Exercise directions:
Copy every line of the records below word for word, but leave out the pictures.

Source data:
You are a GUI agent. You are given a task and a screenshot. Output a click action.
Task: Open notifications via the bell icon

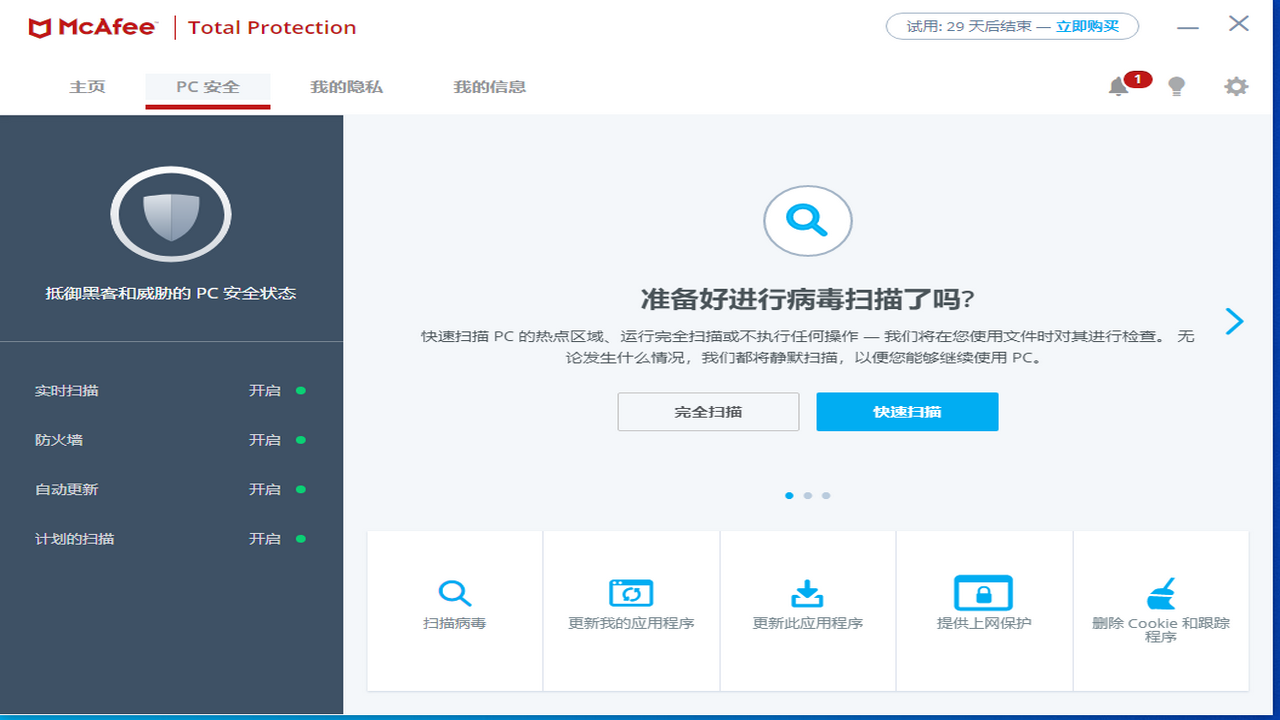1118,86
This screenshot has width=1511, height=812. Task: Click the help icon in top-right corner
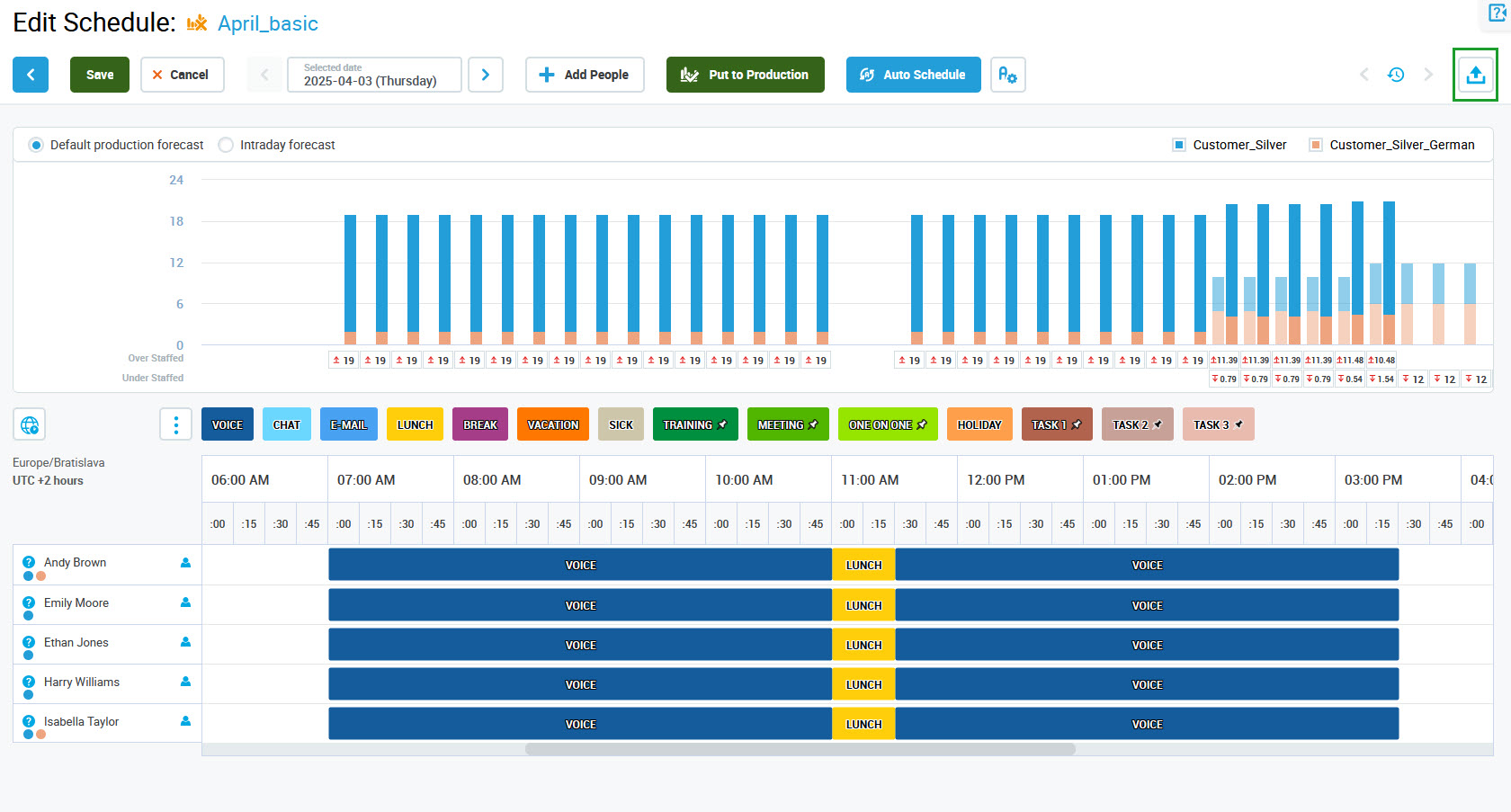pyautogui.click(x=1498, y=13)
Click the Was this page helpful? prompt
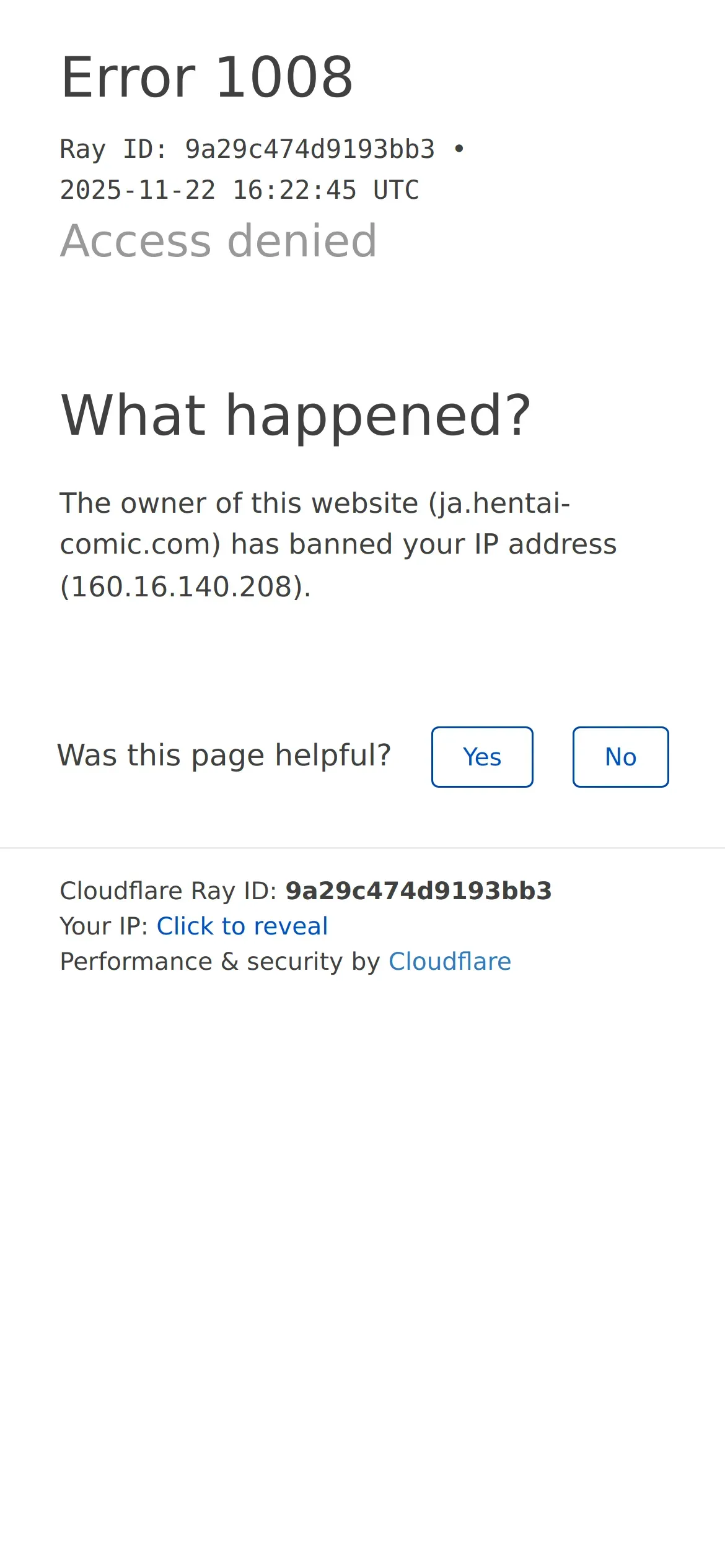This screenshot has height=1568, width=725. 224,756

Task output:
You are a GUI agent. You are given a task and a screenshot. Output a click action.
Task: Open notifications via the bell icon

1118,86
This screenshot has width=1511, height=812. Task: Click the help icon in top-right corner
pyautogui.click(x=1498, y=13)
Click the Was this page helpful? prompt
This screenshot has height=1568, width=725. 224,756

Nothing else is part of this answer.